Its Been One of THOSE days...
... for my sweet Ashley Kate. She just feels so crummy. After not sleeping for nearly 48hours she decided to take a 12hour nap. I finally woke her around 12:30 this afternoon because I missed her and she was beginning to worry me. We sent labs not once but twice this morning and had them faxed to 3 different hospitals. No word. I looked them over and can't figure out what is going on with her. I began her feeds again around 1:00 and she has not been nauseated today. I think that is progress. I placed another call to the transplant center but missed the return call before they left for the day. They didn't sound concerned about anything so I am left to reason that Ash is feeling bad probably due to the chemotherapy. Her white count dropped from 9.5 Monday morning to 1.3 this morning. I know our oncologist is telling me that none of this related to her cancer drugs but to be honest with you I don't believe him. Ash always feels crummy somewhere between day 4 and 5 post treatment and the drop in her count this morning makes me think I am right to think its related.
I wish I could report to you that she has managed to play through this one, but I am afraid it has hit her harder today than ever before. When I look into her face today I think she LOOKS like a cancer patient. Her eyes do not sparkle today. Her cheeks are not rosy only puffy from her steroid. Her body is lethargic and tired. My heart is broken as I hold her and try to comfort my little lump. I refer to her as a lump in the most loving way.
On days like today I almost get angry at the cancer cells. I want to yell at them. I want to tell them to disappear and leave this beautiful baby alone. I want to squish them myself for hurting her. I feel like stomping and throwing a fit for her because she doesn't have the energy it takes to do it for her self. Instead I will just hold her close and kiss her little head. I will pray that one day we will wake up and be told that it is gone and she will be fine. I will picture that amazing smile that she is so willing to share with us all. I will let her know that I am there and that I am loving her through this day. I will try to hold back the tears that are on the brim of my eyelids so that I do not cause Blake and Allie to be sad. Unfortunately for my sweet Ashley Kate it has been "one of THOSE" days. Maybe tomorrow will be better?
6 Comments:
Hey, I think you should yell at those cancer cells! Jesus said to speak to the mountain--you can speak to those cells, too! I'm praying today is a much better day. Chemo is so hard. I'm so sorry today was bad.
Just wanted you to know we are still praying. So glad your in Longview....surrounded by family rather than in Omaha. It doesn't make it any easier to deal with on the harder days. Praying for better days ahead.
I'm sorry today was so rough. I agree with Amanda - go ahead and yell at those cancer cells.

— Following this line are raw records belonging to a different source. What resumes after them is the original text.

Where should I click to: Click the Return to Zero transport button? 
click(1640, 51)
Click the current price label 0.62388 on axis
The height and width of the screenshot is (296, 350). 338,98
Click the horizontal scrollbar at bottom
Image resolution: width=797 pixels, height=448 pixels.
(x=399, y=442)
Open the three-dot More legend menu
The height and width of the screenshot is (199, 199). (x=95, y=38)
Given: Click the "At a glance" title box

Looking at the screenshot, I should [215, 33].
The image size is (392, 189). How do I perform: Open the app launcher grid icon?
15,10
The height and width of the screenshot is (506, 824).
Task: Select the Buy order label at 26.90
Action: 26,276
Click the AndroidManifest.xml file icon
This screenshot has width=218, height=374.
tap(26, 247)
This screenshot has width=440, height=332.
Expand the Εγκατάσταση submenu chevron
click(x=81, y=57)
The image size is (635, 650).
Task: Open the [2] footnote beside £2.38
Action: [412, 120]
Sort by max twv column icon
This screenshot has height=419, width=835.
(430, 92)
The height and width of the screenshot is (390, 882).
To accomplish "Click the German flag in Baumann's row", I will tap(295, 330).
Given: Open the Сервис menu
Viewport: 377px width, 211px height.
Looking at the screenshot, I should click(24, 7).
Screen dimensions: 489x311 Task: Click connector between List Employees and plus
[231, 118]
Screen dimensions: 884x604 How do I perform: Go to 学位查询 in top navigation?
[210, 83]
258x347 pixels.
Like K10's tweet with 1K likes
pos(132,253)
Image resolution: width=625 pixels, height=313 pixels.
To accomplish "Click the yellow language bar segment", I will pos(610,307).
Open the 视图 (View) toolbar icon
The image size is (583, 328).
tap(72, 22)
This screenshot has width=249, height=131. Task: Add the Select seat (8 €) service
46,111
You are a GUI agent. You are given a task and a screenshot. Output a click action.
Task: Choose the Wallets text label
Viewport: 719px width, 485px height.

Praying for a better day tomorrow and rest tonight for all of you.
edith
Still praying that your baby girl will feel better and get rid of those cancer cells. She is so tough and I hate to hear that she is feeling so bad. Hope you get some rest tonight.
I'm so sorry it was one of "those" days--hopefully tomorrow will be a great one!!
And I know what you mean when you call Ashley a "lump." When Addison was in the hospital last month she just slumped in my arms all day and night, and it was the worst feeling ever, even if it did mean extra snuggles. I'll take a feisty, wiggly baby any day over a "lumpy" one! I'm praying tomorrow Ashley is lump-less :)
Trish,
Never be afraid to trust your instincts. God gave them to us to use. They are a gift; a sixth sense. Sometimes my instincts are so accurate that it scares me. I used to think I was just incredibly paranoid until a very sweet friend explained to me that, as moms, we tend to instinctively know what our children need even when it goes against everything we're being told, or what we "know". Still praying that you'll receive the wisdom that you need, the courage to act upon it, and the faith that overcomes all fear. He will answer exceeding abundantly, above all that we could ask or think. Thank you so much for you sweet testimony. Your strength and faith are truly inspirational.